> **課題文**:
_ _ _ _ _
試合会場生観戦記
9月29日 MA日本キックボクシング (後楽園ホール)
○増田博正 TKO ファイティング前沢●
静刃:J-NETWORKとMAの王者対決です。
室長:王者対決と言ったって、現状では増田の方が間違いなく上なんだろう?
静刃:あえて否定はしません。前沢の客観的な実力査定の場とも言えます。
室長:チャレンジマッチと言ってもいい・・・。
静刃:ですが、前沢は1R開始直後から積極的に攻め、右ストレートでダウンも奪いました。
室長:何だと?
静刃:おお、「前沢大ブレイクか」とも一瞬頭に浮かびましたよ。ですが2Rに入ると増田は戦法を変えて、ローキックを主体にしてきました。右のローを膝関節あたりに集中して叩き込み、遂にはダウンを奪い返しました。
_ _ _ _ _
> **提供データ**:
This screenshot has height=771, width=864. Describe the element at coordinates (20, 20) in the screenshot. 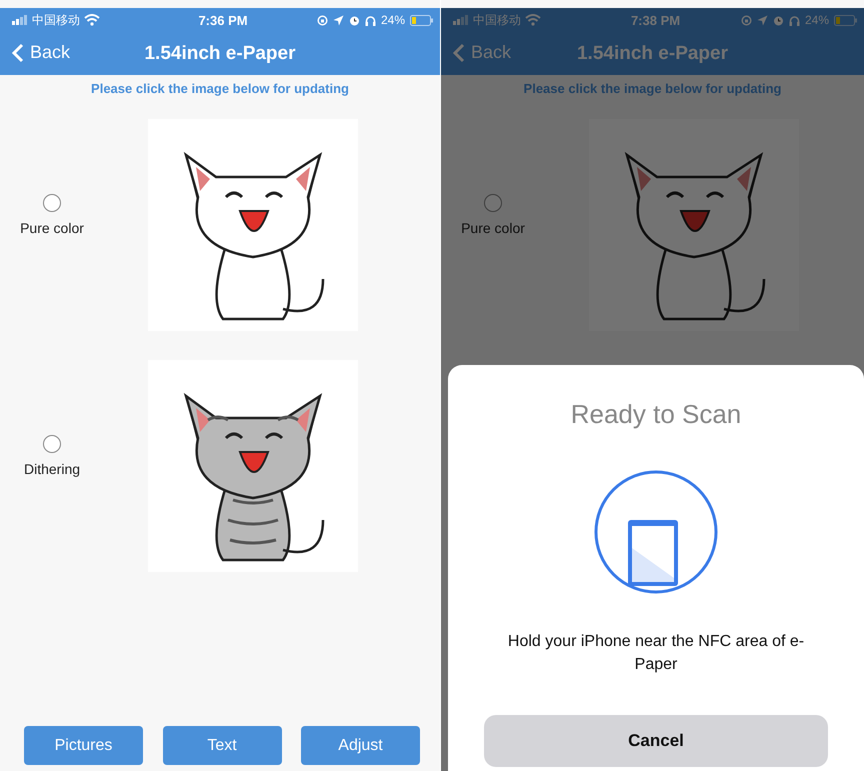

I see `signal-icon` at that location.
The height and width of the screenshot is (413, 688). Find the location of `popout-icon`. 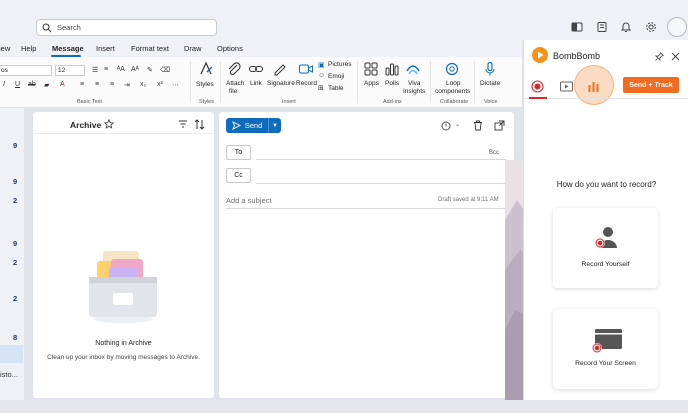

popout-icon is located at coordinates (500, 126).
_ _ _ _ _
> **取り組む課題**:
1/ キックボクシングの観戦記に名前や呼び名が出てくる人物を、対話の話し手と試合の選手に分けてすべて挙げてください。
2/ キックボクシングの観戦記の内容を二文でまとめてください。
3/ 増田と前沢の試合を語るキックボクシングの観戦記を、最後の文の後から書き進めてください。

> **課題の解答**:
1/
話し手：静刃、室長
選手：増田博正、ファイティング前沢

2/ 9月29日に後楽園ホールで行われたMA日本キックボクシングで、増田博正がファイティング前沢にTKOで勝った試合を、静刃と室長の対話で振り返っている。前沢は1Rに積極的に攻めて右ストレートでダウンを奪ったが、2Rに増田はローキック主体に戦法を変え、膝関節あたりへの右ローでダウンを奪い返した。

3/
室長:おいおい、それって・・・。
静刃:はい(笑)、室長の嫌いな「ローばっかりでダウン取り」です。その後もローの連打で再度のダウンと、ヒジでの切り裂きを見せた増田が完全に主導権を取り返しました。
室長:「ローばっかり」ってのは露骨に「追い込まれた!なり振り構わずいくぞ」と体中で表現してるように見えるからなぁ。
静刃:このカードでは増田の方が「絶対に負けられない」闘いですからね。敵地でもあるし、許容範囲だと思いますよ。
室長:うーむ・・・。
静刃:で、結局はヒジで斬られた傷が広がり、増田がドクターストップのTKO勝ちを収めました。
室長:結局は増田の実力が上と言うわけか。予想通りだが。
静刃:前沢にとっては課題が多く残された一戦でした。下からもイキのいい選手が出てきましたからウカウカしてられません。

○花戸忍 判定 きんぞ〜●
静刃:通称「東金モンゴル軍団」こと千葉忍改め花戸忍、対するは入場パフォーマンスが少しクドイがゴングが鳴ればハードパンチャーと化すきんぞ〜、私的に注目の一戦です。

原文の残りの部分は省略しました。